═══ Extrait du texte
Claire PONTAIS ex formatrice INSPE à Caen et responsable du dossier EPS en primaire au SNEP FSU invite à investir les « 30 minutes de bouger » mais en termes d’EPS et non à la place de celle-ci ! Son objectif est de partager plusieurs démarches pour faire apprendre en EPS. Elle a participé avec le SNUipp à la publication de la plaquette intitulé : « 20 mesures pour apprendre en EPS à l’école primaire, développer le sport scolaire et augmenter l’activité physique quotidienne ».
Penses-tu qu’il est possible de faire de la bonne EPS en 30 minutes ?
Je dirais oui… mais il y a des conditions à réunir. La première est d’avoir des équipements au sein de l’école pour n’avoir aucune perte de temps en déplacement. C’est d’ailleurs ce que font les écoles maternelles tous les jours, avec une séance d’EPS d’environ 30-40 minutes, grâce à leur salle d’EPS au sein de l’école. Pour moi, une séance courte d’EPS ne veut pas dire faire un petit jeu comme au centre aéré, ni des exercices dont les élèves se lasseront vite, mais plutôt dire aux élèves : « On va faire des séances courtes, comme ça, on fera plus souvent de l’EPS ! Vous savez que c’est important de faire du sport quotidiennement pour la santé ! Pour cela, il ne faudra pas perdre de temps, donc écouter les consignes, ne pas se disputer, etc. » On installe donc une ambiance de travail et pas seulement de défoulement. « On ne fera qu’un jeu à chaque séance, et on refera le même jeu plusieurs séances, il faudra apprendre pour progresser et devenir meilleur.e dans ce jeu (suivant le sport étudié : plus adroit.e, plus stratège, plus performan.ee, plus fluide…). A la fin, on pourra faire une rencontre avec les autres classes ».
Cela revient à dire finalement que les enseignants doivent penser non pas seulement 30 minutes de « bouger » mais un module d’apprentissage incluant des séquences de 30 minutes par jour avec un jeu. Mais tu dis par ailleurs que l’enjeu de l’école n’est pas d’apprendre des jeux mais d’apprendre à bien jouer. Comment faire en si peu de temps ?
Sans doute qu’à la première et deuxième séance, il faut prendre le temps d’installer le dispositif, mais ensuite quand les enfants ont compris, on doit pouvoir avoir un bon rapport temps d’activité EPS / sortie de la classe (au moins 20 minutes d’activité sur 30 minutes de séance). Il peut être nécessaire d’alterner une séance courte/une séance longue. La séance courte peut être un seul jeu (avec une organisation qui est toujours la même) ou au contraire une séance d’exercices en rapport direct avec ce que l’on doit améliorer dans le jeu. Cela dépend de beaucoup de choses : de l’activité choisie, des conditions matérielles, si on est au début ou à la fin du module…
Peux-tu nous donner quelques conseils que l’on pourrait partager avec les professeurs des écoles?
══════
▸ **Actions à mener**:
1) Répondez à ces questions à partir de l'entretien sur l'EPS :
(a) Combien de temps dure environ la séance d'EPS quotidienne en école maternelle ?
(b) Quel temps d'activité minimum faut-il viser sur une séance de 30 minutes ?
(c) Avec quel syndicat Claire Pontais a-t-elle participé à la publication de la plaquette ?
2) Reprenez l'entretien sur l'EPS après la dernière question en rédigeant, en un paragraphe, la réponse de Claire Pontais.
═══ Données fournies
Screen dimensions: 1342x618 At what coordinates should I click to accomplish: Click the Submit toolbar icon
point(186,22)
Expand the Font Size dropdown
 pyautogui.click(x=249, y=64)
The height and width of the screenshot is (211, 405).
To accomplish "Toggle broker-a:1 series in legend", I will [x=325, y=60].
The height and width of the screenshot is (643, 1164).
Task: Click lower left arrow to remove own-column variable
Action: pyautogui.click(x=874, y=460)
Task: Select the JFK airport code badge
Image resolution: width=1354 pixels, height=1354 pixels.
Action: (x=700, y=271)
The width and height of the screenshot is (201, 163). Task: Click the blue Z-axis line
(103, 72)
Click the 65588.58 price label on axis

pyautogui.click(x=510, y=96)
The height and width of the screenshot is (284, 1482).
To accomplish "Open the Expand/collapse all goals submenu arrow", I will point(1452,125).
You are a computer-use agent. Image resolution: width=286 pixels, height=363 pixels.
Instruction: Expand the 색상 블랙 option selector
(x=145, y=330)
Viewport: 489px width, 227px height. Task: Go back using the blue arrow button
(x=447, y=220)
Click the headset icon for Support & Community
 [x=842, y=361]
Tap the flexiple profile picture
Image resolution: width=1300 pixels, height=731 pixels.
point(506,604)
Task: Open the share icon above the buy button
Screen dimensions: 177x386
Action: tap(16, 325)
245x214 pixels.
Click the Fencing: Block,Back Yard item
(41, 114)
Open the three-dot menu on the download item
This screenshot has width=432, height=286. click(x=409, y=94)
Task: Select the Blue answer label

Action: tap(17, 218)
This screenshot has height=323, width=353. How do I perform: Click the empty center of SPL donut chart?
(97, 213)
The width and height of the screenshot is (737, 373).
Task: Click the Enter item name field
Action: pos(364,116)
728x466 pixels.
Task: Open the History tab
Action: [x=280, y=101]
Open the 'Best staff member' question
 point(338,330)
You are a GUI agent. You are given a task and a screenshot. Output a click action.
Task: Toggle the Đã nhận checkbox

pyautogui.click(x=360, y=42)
══════
▸ **Résultats dans l'ordre**:
1)
(a) Environ 30 à 40 minutes.
(b) Au moins 20 minutes d'activité.
(c) Avec le SNUipp.

2)
Je choisis quelques situations qui peuvent être faites dans la cour d’école et que ne nécessite pas une longue mise en place (exceptée la première séance) : Saut à la corde : le but est de faire un spectacle de saut à la corde, mais pour ça, il faut apprendre à sauter (une corde par personne). La référence culturelle est un « mélange » de cirque, de GRS et de double -dutch. Je propose des vidéos pour que les collègues puissent visualiser ce que cela peut donner (10-12 séances) ; exploit avec ballons : le but du jeu est de faire un spectacle en faisant les exploits (rebonds et lancers-rattraper) les plus difficiles possibles ( 10-12 séances). Il faut impérativement un ballon par personne. On peut aussi faire la même situation avec des balles de jonglage, les exploits seront évidemment différents. ; course de vitesse : 5 mn d’échauffement (course tranquille + 5 minutes d’étirements pour ne pas avoir mal aux jambes. But du jeu : courir le plus vite possible en 6 secondes, il faut choisir son couloir et essayer de battre son record. (Au moins 5 séances avant de passer au relais sur le même dispositif)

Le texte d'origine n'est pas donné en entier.